[Data extracted from a collection]
===

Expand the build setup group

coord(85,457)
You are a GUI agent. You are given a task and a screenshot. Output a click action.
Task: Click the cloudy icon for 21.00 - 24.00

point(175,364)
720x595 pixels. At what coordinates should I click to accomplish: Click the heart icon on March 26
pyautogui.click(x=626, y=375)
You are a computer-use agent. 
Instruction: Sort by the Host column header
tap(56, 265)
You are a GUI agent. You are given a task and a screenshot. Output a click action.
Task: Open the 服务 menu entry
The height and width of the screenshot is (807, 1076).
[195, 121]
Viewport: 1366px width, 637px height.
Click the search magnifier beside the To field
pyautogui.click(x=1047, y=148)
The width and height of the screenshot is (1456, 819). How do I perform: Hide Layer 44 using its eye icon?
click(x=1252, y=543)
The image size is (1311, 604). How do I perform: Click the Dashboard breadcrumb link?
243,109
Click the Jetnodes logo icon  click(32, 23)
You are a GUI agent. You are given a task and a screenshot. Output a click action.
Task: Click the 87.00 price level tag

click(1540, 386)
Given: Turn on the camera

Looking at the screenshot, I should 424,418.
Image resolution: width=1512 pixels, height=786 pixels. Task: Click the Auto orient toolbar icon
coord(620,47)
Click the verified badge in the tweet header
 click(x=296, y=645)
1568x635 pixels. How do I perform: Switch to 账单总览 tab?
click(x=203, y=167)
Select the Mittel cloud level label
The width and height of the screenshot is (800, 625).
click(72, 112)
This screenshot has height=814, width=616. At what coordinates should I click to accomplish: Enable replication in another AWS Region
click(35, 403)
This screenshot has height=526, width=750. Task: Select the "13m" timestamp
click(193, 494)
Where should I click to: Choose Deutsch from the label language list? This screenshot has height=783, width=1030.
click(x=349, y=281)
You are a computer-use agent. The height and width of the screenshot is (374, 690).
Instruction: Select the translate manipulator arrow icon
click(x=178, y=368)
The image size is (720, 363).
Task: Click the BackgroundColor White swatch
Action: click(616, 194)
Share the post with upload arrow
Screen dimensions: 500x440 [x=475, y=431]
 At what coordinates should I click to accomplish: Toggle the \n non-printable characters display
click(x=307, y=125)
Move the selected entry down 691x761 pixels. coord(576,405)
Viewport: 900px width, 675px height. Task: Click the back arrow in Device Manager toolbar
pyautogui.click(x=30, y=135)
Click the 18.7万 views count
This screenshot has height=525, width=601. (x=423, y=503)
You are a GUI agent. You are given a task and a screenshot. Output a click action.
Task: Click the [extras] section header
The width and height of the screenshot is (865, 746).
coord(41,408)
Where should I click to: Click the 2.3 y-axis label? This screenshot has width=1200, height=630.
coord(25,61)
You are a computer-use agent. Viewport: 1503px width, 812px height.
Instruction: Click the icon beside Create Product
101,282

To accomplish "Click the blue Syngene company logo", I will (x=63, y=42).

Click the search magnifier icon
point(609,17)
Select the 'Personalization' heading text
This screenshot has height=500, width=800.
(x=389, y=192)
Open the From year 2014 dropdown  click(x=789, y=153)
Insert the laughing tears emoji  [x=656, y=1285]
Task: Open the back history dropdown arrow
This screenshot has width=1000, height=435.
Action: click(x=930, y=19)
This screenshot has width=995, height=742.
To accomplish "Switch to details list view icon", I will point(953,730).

===

→ Task directions
Could you return all lines from the data above that contain the string "computer"?

→ Your response
You are a computer-use agent. 
You are a computer-use agent. The height and width of the screenshot is (374, 690).
You are a computer-use agent. Viewport: 1503px width, 812px height.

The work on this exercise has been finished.